India wants Hindi as an official UN language, but lobbying could cost Rs 400 cr
According to the UN rules, support of two-third member countries (129 nations) is required out of the total 193 member nations to make a language an official one.india Updated: Jan 03, 2018 17:39 IST
India is ready to bear all expenses, if necessary up to Rs 400 crore, to make Hindi one of the official languages of the United Nations but its rules for acquiring such a status prevents the country from doing so, external affairs minister Sushma Swaraj said on Wednesday.
According to the UN rules, support of two-third member countries (129 nations) is required out of the total 193 member nations, Swaraj said in the Lok Sabha during Question Hour.
Besides, all member nations will have to bear the cost of making Hindi one of the official languages of the UN.
“The problem comes when apart from voting, the burden of the amount also falls on them. Economically weaker countries that support us shy away from this. We are working on it, we are making attempts to get support of countries like Fiji, Mauritius, Surinam... where people of Indian origin are there.
“When we get that kind of support and they are also ready to bear the financial burden, it will become an official language,” she said.
When a BJP member said that India has to pay Rs 40 crore as cost for making Hindi one of the languages in the UN, the minister the government is ready to pay “even Rs 400 crore if required” but the world body’s rules does not allow to do so.
Swaraj also highlighted that Prime Minister Narendra Modi and she had spoken in the UN in Hindi.
“Even when we have (foreign) guests, if they speak in English, we speak in English. If they speak in their own language, we speak in Hindi. As far as glory of the language is concerned, the External Affairs Ministry never had so much work done in Hindi as now,” she said.
Congress MP Shashi Tharoor asked why India should make the effort to make Hindi as one of the languages in the UN as it is only India’s official language and not the national language.
“The question is what purpose is being served by this. If indeed we have a Prime Minister or Foreign Minister who prefers to speak Hindi, they can do so and we can pay to get that speech to be translated. Why should we put our future Foreign Ministers and Prime Ministers who may be from Tamil Nadu in a position...” he said.
“The government has to defend its position.
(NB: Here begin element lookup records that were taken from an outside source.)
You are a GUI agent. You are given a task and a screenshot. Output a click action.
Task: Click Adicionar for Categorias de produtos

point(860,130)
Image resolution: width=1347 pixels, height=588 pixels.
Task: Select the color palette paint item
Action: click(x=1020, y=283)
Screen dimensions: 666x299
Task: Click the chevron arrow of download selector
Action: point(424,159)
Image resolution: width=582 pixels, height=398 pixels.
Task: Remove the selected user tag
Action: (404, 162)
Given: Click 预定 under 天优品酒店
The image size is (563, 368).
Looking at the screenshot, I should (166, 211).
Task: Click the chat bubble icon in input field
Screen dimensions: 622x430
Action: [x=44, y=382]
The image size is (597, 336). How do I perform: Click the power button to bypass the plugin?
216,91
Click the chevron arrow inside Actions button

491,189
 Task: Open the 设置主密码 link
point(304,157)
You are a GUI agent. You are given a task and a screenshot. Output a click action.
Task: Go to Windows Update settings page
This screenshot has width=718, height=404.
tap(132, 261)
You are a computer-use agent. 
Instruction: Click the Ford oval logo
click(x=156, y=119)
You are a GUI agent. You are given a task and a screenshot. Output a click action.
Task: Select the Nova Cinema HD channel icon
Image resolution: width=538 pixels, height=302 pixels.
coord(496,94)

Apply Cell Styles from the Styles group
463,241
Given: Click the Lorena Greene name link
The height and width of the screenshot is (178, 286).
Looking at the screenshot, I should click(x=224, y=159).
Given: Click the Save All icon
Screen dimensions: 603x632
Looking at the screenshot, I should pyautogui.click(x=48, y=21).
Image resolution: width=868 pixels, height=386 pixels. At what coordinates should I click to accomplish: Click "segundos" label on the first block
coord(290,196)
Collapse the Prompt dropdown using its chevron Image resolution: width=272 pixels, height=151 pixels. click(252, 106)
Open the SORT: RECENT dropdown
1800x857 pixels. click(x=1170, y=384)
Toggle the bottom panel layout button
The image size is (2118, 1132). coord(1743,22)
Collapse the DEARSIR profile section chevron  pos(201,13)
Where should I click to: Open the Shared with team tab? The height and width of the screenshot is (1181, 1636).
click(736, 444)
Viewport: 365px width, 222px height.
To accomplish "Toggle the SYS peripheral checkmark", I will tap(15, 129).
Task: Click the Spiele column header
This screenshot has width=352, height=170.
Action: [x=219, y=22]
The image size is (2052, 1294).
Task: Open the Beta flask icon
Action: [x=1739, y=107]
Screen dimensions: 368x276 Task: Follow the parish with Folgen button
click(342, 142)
I understand the pride of Hindi-speaking people, but people of this country who do not speak in Hindi also take pride in being Indian,” he said.
The statement did not go well with several members of the treasury benches who raised the pitch in protest.
Swaraj said Hindi was spoken in several other countries as well as by the Indian diaspora abroad. “Saying Hindi is spoken only in India is your ignorance.”